Notes to Condensed Financial Statements
(Unaudited)
The Company amortizes deferred financing costs over the life of the borrowing. On May 17, 2021, the Company incurred $0.6 million of deferred financing costs related to its Term loan financing. As of September 30, 2021 and December 31, 2020, the remaining unamortized balance of deferred financing costs was $0.6 million and less than $0.1 million respectively, and was included in Debt — current portion on the balance sheets.
Term Loan — On December 17, 2020, the Company executed the second amended and restated loan and security agreement to extend the payment terms with a variable interest rate of Prime plus 0.25% and a term of two years. As of December 31, 2020, the outstanding term loan balance was $5.2 million. There were zero principal payments paid during the fiscal year 2020.
In May 2021, the Company executed the third amended and restated loan and security agreement and a mezzanine loan and security agreement with its primary lender and another financing institution for a total of $53.5 million of debt facilities. These were comprised of a $35.0 million term loan, a $10.0 million revolving credit line (see below) and an $8.5 million secured equipment loan facility (see below). Prior to May 2021, $0.9 million in principal payments were paid against the outstanding term loan balance under the second amended and restated loan and security agreement.
The term loan had a variable interest rate of the greater of 9.00% or Prime plus 5.75% and a term of thirty months. The loan included a deferral of principal payments for the first five months. The refinancing was accounted for as a debt modification under ASC Topic 470, Debt. The outstanding balance in May 2021 was $4.3 million and fully repaid using proceeds from the mezzanine loan and security agreement. The remaining deferred loan fees of $0.1 million were written off to interest expense.
In May 2021, the Company borrowed $15.0 million from the term loan facility, and an additional $5.0 million in July 2021. As of September 30, 2021, the outstanding term loan balance was $20.0 million, and the Company has $15.0 million of the Term Loan facility undrawn, the availability of which is subject to the Company achieving certain financial performance targets.

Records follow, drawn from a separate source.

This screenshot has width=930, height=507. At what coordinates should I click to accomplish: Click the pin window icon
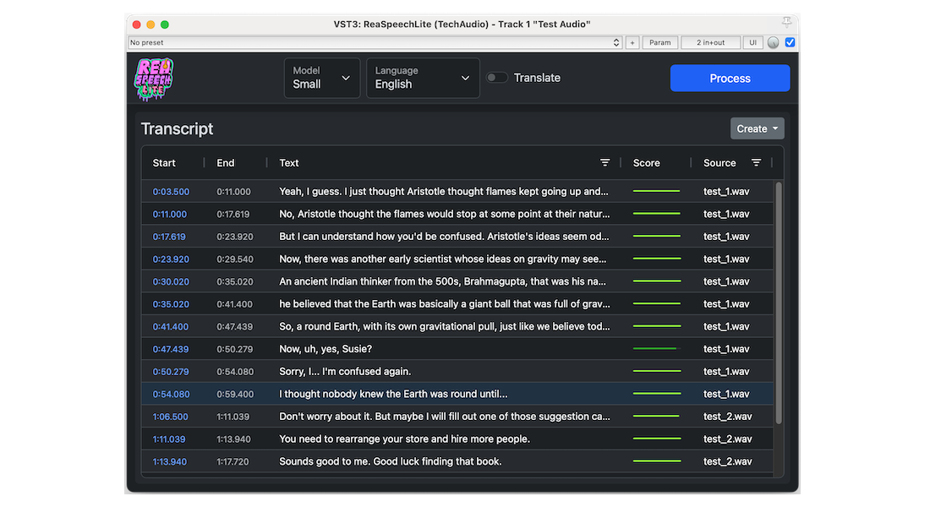[787, 23]
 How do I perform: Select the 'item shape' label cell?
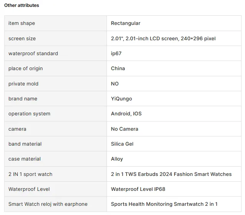[x=22, y=23]
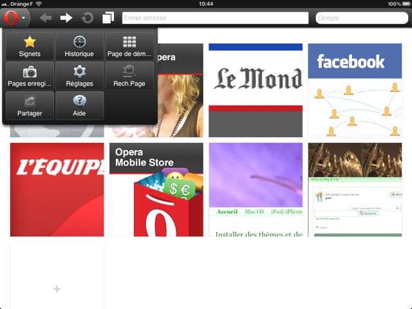Viewport: 412px width, 309px height.
Task: Tap the Partager share button
Action: [x=30, y=106]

There were no principal payments paid under the mezzanine loan and security agreement as of September 30, 2021. As of September 30, 2021, the deferred loans fees with the debt issuance was $0.6 million.
The Term Loan’s effective interest rate was 9.2% and 3.6% for the three months ended September 30, 2021 and 2020, respectively, and 4.3% and 3.9% for the nine months ended September 30, 2021 and 2020, respectively.
On October 29, 2021, the Company re-paid $20.7 million of its term loan, comprising a principal payment, interest and fees related to the loan.
Revolving Credit Line — In May 2021, the Company executed the third amended and restated loan and security agreement and a mezzanine loan and security agreement (see further discussion above). In August 2021, the Company drew $3.0 million on the $10.0 million revolving credit facility, with a variable interest rate of the greater of 5.75% or Prime plus 2.50% and a term of ten months. The Company has $7.0 million of the revolving credit line undrawn as of September 30, 2021. The effective interest rate was 4.7% for the both the three and nine months ended September 30, 2021. The deferred loan fees were less than $0.1 million as of September 30, 2021.
Property and Equipment Loan — On July 2, 2018, the Company executed a loan facility for $2.0 million. On September 26, 2018, $2.0 million was drawn down with a variable interest rate of Prime plus 1.00% and a term of three years. This facility was refinanced on December 17, 2020 with a new loan facility for $0.9 million with a variable interest rate of Prime plus 1% and a term of three years. As of December 31, 2020, the outstanding property and equipment loan was $0.8 million.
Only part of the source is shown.